Fusion: Zentrale Erfolgsfaktoren

Ein Firmenzusammenschluß läßt sich nur in einem zentralistischen Prozeß schnell bewältigen und kann nicht mit basisdemokratischen Mitteln erreicht werden. Das ist die Überzeugung von Reinhard Klein, dem Leiter der bald abgeschlossenen Filialmigration bei der Hypo-Vereinsbank.

Laut Klein sollten Fachkompetenz und Macht in einem speziellen Fusionsgremium gebündelt sein.

Jetzt setzt sich Klein für eine Dezentralisierung ein. Seiner Ansicht nach verträgt sich eine zentrale Führung nicht mit dem operativen Tagesgeschäft, in dem die Beschäftigten Freiraum benötigen, um optimale Arbeitsergebnisse zu erzielen.

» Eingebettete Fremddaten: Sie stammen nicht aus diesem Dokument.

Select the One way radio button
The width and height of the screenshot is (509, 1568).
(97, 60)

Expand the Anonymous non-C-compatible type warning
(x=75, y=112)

Zu den Schlüsselfaktoren des Erfolgs zählt die personelle Zusammensetzung des Fusionsteams. Bei der Hypo-Vereinsbank suchte sich Klein die zehn "Keyplayer" aus allen Arbeitsbereichen gezielt heraus. Der Effekt: "Wir haben es geschafft, zwischen Fach- und Technikabteilungen perfekte Arbeitsverhältnisse herzustellen", berichtet Klein. Niemand habe sich "auf Kosten anderer profiliert".

Nicht zu unterschätzen ist nach Kleins Erfahrung der Faktor Kommunikation. Das Team dürfe sich nicht in einen Elfenbeinturm zurückziehen. Zu allen Gruppen innerhalb und außerhalb der Bank müsse ein "sehr guter Draht" hergestellt werden. So konnten sich die rund 40000 Mitarbeiter per Hauszeitung, die Vertriebsleute sogar über Business-TV über die einzelnen Schritte der Fusion unterrichten. Kunden wurden immer wieder angeschrieben.

Fusionierer müssen laut Klein "aufpassen, daß das Unternehmen durch die Beschäftigung mit sich selbst nicht den Anschluß an den Markt verliert". Während der Fusion könne man keine zusätzlichen Großprojekte durchziehen.

Schließlich sollten beide an einer Fusion beteiligten Unternehmen darauf achten, "daß es keine Gewinner und Verlierer gibt", empfiehlt Klein.